BRIEF DESCRIPTION OF THE DRAWINGS
[0018] Referring now to the drawings,
[0019] FIG. 1 is a top view perspective of a prior art conditioning
apparatus;
[0020] FIG. 2 is a side view of the prior art arrangement of FIG.
1;
[0021] FIG. 3 is a cut-away isometric view of an enhanced effector
arm formed in accordance with the present invention;
[0022] FIG. 4 is a detailed, exploded view of the conditioner head
portion of the enhanced effector arm of the present invention;
[0023] FIG. 5 is a further detailed view of the magnetic hex key
configuration within the conditioner head of FIG. 4;
[0024] FIG. 6 is a further detailed view of the conditioning disk
quick-release mechanism within the conditioner head of FIG. 4;
[0025] FIG. 7 is a cut-away side view of a zero-stiction actuator
as used in the enhanced effector arm of FIG. 3;
[0026] FIG. 8 is an enclosed, isometric view of the actuator of
FIG. 7; and
[0027] FIG. 9 is a partial, exploded isometric view of a
split-drive pulley mechanism within the enhanced effector arm of
FIG. 3 as used to control the "tilt" of the conditioner head.
DETAILED DESCRIPTION
[0028] In accordance with the present invention, an enhanced end
effector arm for CMP systems has been developed that provides for
an accurate and well-controlled conditioning process, which thus
results in improving the quality and longevity of the polishing pad
itself and ultimately improves the quality of the
polishing/planarization processes performed by the CMP system.
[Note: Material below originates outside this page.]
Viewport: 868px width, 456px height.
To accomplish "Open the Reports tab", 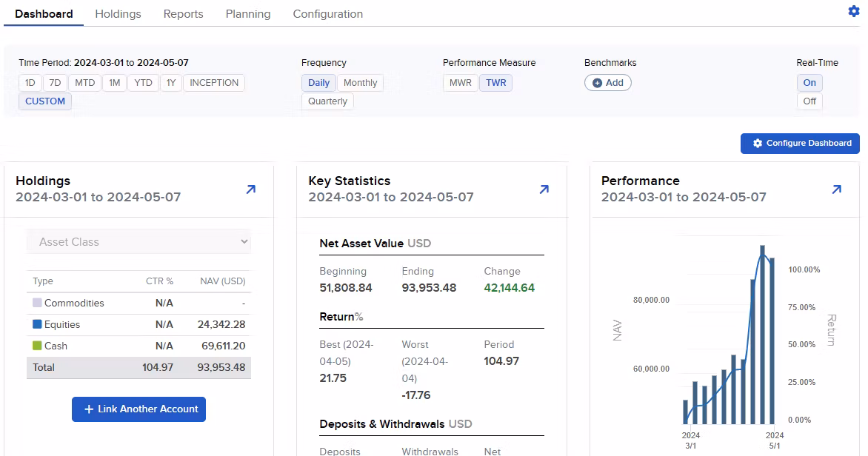I will click(183, 14).
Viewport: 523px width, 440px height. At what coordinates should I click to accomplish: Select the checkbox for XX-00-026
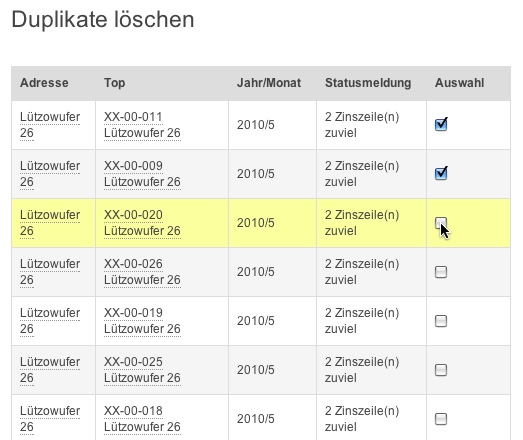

Inasmuch as the end effector arm is essentially the control
mechanism of the conditioning operation, improvements in the
various aspects of the arm's components are quickly realized in
terms of increased reliability and simplified maintenance of the
CMP apparatus, as well as in terms of improving the quality of the
overall conditioning and polishing processes. The enhanced end
effector arm of the present invention incorporates various features
that function in a cooperative and cumulative manner to improve the
performance and reliability of the arm itself, resulting in also
improving the overall quality of the conditioning and polishing
processes.
[0029] FIG. 3 illustrates, in a cut-away isometric view, an
exemplary enhanced end effector arm 30 as formed in accordance with
the present invention in the manner outlined above. In particular,
enhanced end effector arm 30 includes an improved conditioner head
38 including features to provide simplified alignment/attachment of
an abrasive conditioning disk 36 to conditioner head 38, (shown in
more detail in alignment/attachment mechanism 32 in FIG. 5), as
well as features to provide for simplified removal of the
conditioning disk when desired (for repair, cleaning, replacement,
or the like). The removal features in the inventive enhanced
effector arm comprise a set of quick-release ejector mechanisms 34
(shown in detail in FIG. 6) that break the force (e.g., magnetic
attraction or mechanical coupling through the use of detent
break-away elements, latches, etc.) between abrasive conditioning
disk 36 and conditioner head 38 without the need to use additional
tools or manually pry the disk away from the conditioner head. For
the sake of reference with the following figures, FIG. 3 also shows
a terminating portion 35 of arm 30 to which conditioner head 38 is
attached, where a rotary union 37 associated with the movement of
the conditioning disk is also shown.
[0030] In accordance with the present invention, enhanced end
effector arm 30 further comprises a zero-stiction actuator
mechanism 40 disposed in this particular embodiment within opposing
end portion 42 of enhanced end effector arm 30. Zero-stiction
actuator mechanism 40 comprises a piston and cylinder arrangement
that creates little, if any, static friction as the piston moves
along the cylinder, and as a result provides for the ability to
more accurately control the downforce applied to conditioner head
38 (for example, with a resolution capability of 50 grams or less)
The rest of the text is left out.